WHAT IS EXPECTED: Rescale the lines that begin at the line containing "Where should I click to: Expand" and end with the line containing "pos(216,232)", inclusive: reproduce each line in full, requests included, but multiply every click coordinate in the answers by 0.65 and round to the nearest whole number, with halves rounded up.

(Rows of pointing data)
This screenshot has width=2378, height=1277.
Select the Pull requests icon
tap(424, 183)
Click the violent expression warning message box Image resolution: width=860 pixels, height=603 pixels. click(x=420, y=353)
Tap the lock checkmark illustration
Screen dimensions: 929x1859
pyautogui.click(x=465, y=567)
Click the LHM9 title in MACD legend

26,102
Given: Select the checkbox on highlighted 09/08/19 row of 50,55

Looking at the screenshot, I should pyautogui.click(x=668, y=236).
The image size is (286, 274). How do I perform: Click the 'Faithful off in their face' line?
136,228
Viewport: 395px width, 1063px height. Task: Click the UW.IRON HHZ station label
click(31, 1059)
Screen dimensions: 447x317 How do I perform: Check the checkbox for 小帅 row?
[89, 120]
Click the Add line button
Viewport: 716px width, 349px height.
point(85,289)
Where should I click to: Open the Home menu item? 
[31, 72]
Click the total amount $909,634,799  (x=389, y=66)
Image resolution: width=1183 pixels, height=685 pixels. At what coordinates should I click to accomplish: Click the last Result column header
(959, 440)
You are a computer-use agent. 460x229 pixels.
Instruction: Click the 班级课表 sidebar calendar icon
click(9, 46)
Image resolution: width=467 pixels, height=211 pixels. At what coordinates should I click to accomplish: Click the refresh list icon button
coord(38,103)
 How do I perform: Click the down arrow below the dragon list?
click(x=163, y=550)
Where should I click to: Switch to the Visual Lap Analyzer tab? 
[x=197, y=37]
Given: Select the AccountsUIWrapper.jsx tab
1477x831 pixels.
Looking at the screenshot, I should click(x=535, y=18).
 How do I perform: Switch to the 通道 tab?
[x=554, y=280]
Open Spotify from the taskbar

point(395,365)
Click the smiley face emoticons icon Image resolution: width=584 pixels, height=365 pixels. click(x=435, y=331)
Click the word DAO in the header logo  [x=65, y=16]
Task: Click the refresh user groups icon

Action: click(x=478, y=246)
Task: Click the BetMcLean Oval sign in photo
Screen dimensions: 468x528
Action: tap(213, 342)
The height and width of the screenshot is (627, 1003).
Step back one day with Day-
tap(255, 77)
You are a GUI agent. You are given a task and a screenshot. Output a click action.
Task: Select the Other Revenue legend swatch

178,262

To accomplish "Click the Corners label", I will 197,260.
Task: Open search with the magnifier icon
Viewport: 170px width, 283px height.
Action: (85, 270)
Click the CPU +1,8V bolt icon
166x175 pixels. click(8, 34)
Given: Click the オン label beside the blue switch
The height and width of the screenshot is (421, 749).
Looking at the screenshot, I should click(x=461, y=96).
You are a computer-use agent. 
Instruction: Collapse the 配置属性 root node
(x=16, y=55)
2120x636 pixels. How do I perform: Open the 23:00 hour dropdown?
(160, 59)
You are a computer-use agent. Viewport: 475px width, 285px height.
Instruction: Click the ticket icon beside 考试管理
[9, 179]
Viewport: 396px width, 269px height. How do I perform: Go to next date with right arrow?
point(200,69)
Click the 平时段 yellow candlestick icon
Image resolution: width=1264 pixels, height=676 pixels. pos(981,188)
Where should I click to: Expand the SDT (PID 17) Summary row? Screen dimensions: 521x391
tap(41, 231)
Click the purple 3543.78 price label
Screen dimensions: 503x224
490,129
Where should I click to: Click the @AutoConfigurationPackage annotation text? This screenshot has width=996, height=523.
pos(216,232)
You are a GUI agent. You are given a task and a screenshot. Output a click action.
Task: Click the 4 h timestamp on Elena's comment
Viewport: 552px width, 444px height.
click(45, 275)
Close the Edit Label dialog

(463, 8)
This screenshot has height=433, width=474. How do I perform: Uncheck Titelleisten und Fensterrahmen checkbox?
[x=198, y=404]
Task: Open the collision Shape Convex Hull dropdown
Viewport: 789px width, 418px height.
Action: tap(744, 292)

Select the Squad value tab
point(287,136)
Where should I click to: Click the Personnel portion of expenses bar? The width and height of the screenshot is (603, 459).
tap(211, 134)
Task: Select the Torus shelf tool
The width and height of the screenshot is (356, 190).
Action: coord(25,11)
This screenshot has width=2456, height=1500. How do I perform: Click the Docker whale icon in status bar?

FINAL RESULT:
Where should I click to: Expand the SDT (PID 17) Summary row? Screen dimensions: 521x391
tap(27, 150)
Click the purple 3543.78 price label
Screen dimensions: 503x224
319,84
Where should I click to: Click the @AutoConfigurationPackage annotation text? This screenshot has width=996, height=523.
pos(140,151)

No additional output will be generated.